The most common activities and vitals that people monitor using digital tech are exercise (for two-thirds of users), weight and nutrition (57% overall), step counts (56%), sleep (51%), calorie burn (51%), and heart rate/cardiovascular tracking (47%).

Interestingly, while fewer Boomers are apt to use apps overall, those who pay for fitness apps have the strongest feelings about these apps: 40% say they can’t live without at least 1, versus about 1/3 of other (younger) health consumers.

 

 

 

 

 

 

 

 

Health Populi’s Hot Points:  We learned through the great work of Christakis and Fowler in their book Connected (still a must-read for health care people, IMHO). The choices we make on a daily basis — to smoke or not to smoke, to binge drink or not, to be kind to one another, etc. — these behaviors kick on a virtuous or vicious cycle that influences our social network….and our network’s networks, fanning out virally.

The happy faces here come from one of the authors’ slide decks from their research, telling us that If You Wanna Be Happy, hang out with people who are….who are probably connected to other happy folks in their social networks.

Note that each unhappy friend decreases your likelihood of happiness by 7%.

The role of social and emotional health played a big part in this report on connecting with the health and wellness community.

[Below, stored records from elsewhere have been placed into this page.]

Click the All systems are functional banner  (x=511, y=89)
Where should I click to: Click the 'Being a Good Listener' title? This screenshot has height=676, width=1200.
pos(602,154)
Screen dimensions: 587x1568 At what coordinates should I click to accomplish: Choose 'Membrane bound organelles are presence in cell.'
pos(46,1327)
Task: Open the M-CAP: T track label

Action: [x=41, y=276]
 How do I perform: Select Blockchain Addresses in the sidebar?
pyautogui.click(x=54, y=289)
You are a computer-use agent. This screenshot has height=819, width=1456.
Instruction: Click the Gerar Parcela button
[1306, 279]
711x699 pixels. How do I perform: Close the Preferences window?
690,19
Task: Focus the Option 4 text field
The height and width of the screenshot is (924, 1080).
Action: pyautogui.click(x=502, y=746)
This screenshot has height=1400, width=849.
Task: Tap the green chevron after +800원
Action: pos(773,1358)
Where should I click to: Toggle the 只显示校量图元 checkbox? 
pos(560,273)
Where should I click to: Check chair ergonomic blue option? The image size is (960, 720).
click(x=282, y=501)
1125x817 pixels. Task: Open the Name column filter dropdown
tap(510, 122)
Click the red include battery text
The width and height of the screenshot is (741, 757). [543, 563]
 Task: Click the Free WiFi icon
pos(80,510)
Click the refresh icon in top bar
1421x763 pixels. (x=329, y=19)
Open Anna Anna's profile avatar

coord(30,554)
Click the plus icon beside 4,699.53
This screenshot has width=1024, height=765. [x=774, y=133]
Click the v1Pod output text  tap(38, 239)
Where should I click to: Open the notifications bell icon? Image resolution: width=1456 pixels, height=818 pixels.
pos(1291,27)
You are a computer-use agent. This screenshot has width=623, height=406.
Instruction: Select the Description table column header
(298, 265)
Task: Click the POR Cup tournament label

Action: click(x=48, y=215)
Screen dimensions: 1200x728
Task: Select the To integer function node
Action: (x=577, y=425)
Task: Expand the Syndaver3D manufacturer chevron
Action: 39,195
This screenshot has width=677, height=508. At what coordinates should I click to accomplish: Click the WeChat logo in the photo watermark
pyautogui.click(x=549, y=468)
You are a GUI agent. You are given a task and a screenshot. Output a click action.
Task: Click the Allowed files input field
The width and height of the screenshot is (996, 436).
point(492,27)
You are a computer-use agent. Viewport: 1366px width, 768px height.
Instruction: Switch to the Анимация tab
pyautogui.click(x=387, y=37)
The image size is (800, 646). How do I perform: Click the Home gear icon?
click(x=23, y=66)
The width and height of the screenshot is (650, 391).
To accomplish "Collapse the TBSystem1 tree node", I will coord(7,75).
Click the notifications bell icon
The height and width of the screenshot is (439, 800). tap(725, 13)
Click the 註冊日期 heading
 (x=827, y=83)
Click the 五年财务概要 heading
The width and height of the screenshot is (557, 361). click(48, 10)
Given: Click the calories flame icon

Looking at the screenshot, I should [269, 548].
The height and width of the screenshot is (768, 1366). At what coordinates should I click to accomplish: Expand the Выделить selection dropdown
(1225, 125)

Community is what too many health citizens are missing in the wake of the COVID-19 pandemic, current economic environment, and social-political chasms evident in many of the countries Kantar studied in addition to others not included in this research. In America, loneliness remains a legacy of the pandemic, further exacerbated by political and social schisms.

 

 

 

 

 

 

Kantar found that 39% of people saw improvements in their emotional health when they monitored their health with the support of technology. More granularly, that includes 44% of Gen Z consumers, and roughly 4 in 10 in the other generational cohorts.

Furthermore, 27% of people told Kantar that a fitness or exercise app made the biggest impact on their emotional health, shown in the last chart. In addition, 16% of smartwatch users pointed to that product making a positive impact on emotional health, and 15% using a meditation/mindfulness app helping to improve mental health.

Digital health apps, smartwatches and smartphones won’t be the panacea to solve our mental health crisis. But carefully curating well-designed and -intentioned technologies can and should certainly be one pillar in a multi-pronged approach to supporting health citizens’ emotional, mental, and social health and wellbeing.